— begin Raw records —

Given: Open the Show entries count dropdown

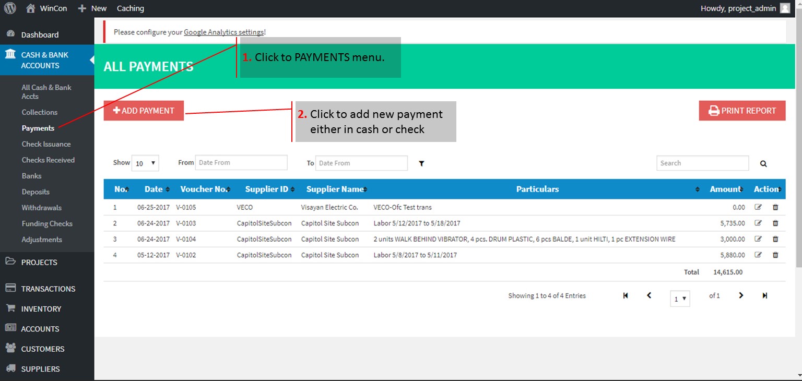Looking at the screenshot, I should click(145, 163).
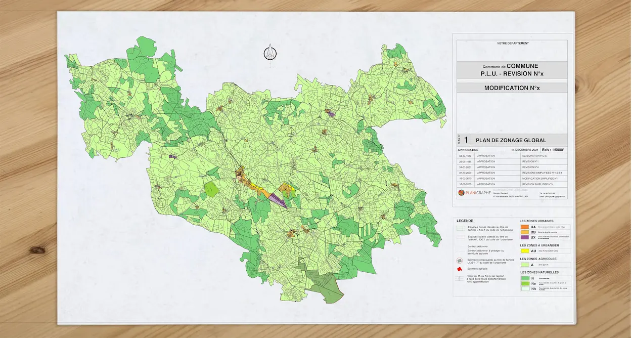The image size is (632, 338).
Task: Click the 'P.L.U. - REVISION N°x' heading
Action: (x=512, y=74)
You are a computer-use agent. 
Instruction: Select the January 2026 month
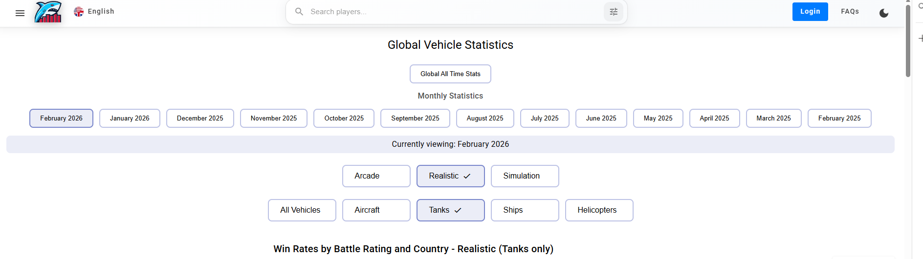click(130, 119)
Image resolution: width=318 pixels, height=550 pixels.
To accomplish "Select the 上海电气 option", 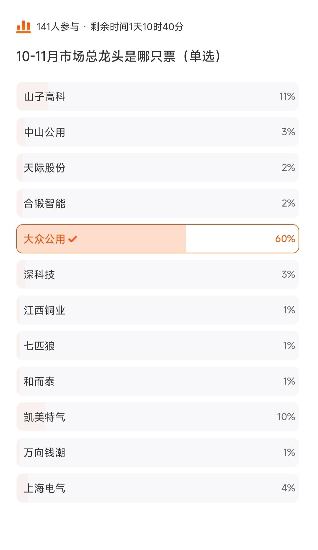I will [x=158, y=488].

— end Raw records —
— begin Raw records —

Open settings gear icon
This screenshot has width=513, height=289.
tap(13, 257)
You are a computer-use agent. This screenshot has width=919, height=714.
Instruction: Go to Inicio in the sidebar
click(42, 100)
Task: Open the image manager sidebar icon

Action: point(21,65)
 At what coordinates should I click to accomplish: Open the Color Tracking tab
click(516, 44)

— end Raw records —
— begin Raw records —

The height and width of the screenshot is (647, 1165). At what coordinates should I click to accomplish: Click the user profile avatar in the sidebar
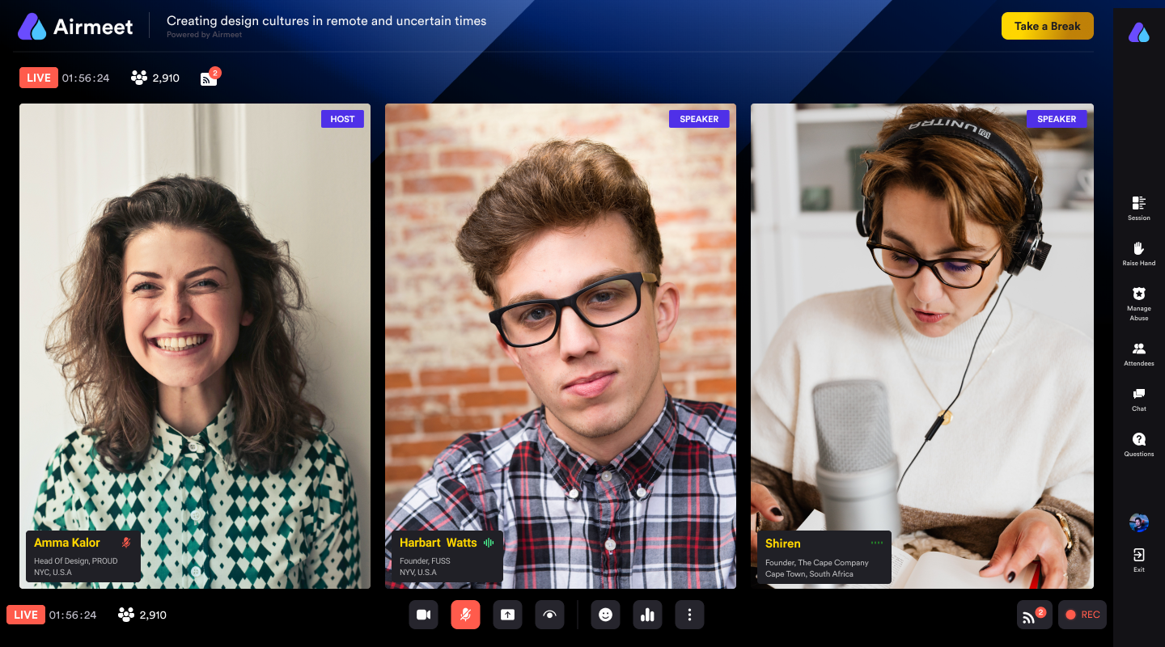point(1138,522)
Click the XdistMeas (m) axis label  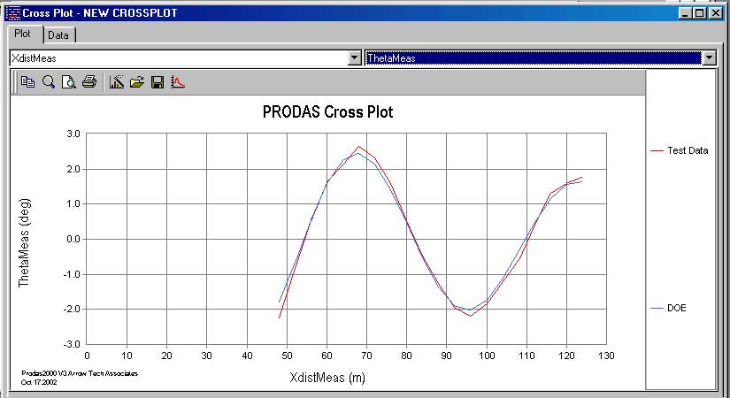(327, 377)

— end Raw records —

> Exercise details: Which lines of the records above contain the string "height"? Pull out each of them in full.

> Output for this task:
Image resolution: width=318 pixels, height=550 pixels.
This screenshot has width=513, height=289.
You are a computer-use agent. This screenshot has width=919, height=714.
The height and width of the screenshot is (647, 1165). At what coordinates should I click to accomplish: Click the user profile avatar in the sidebar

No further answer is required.